-- Task objective --
The lines to return are the one containing "Wandern (396, 514)" and all that follow it in the entries below, duplicated exactly and nothing else.

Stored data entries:
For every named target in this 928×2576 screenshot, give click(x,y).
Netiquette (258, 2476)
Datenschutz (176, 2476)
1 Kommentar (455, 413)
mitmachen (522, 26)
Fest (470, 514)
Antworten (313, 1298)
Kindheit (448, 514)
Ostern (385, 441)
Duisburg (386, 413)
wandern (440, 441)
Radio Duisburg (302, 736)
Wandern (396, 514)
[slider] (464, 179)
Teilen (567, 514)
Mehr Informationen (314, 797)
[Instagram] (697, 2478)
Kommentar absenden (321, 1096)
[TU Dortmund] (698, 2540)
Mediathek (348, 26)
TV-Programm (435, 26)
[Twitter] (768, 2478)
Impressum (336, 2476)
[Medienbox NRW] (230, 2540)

-- Output of the task --
Wandern (396, 514)
[slider] (464, 179)
Teilen (567, 514)
Mehr Informationen (314, 797)
[Instagram] (697, 2478)
Kommentar absenden (321, 1096)
[TU Dortmund] (698, 2540)
Mediathek (348, 26)
TV-Programm (435, 26)
[Twitter] (768, 2478)
Impressum (336, 2476)
[Medienbox NRW] (230, 2540)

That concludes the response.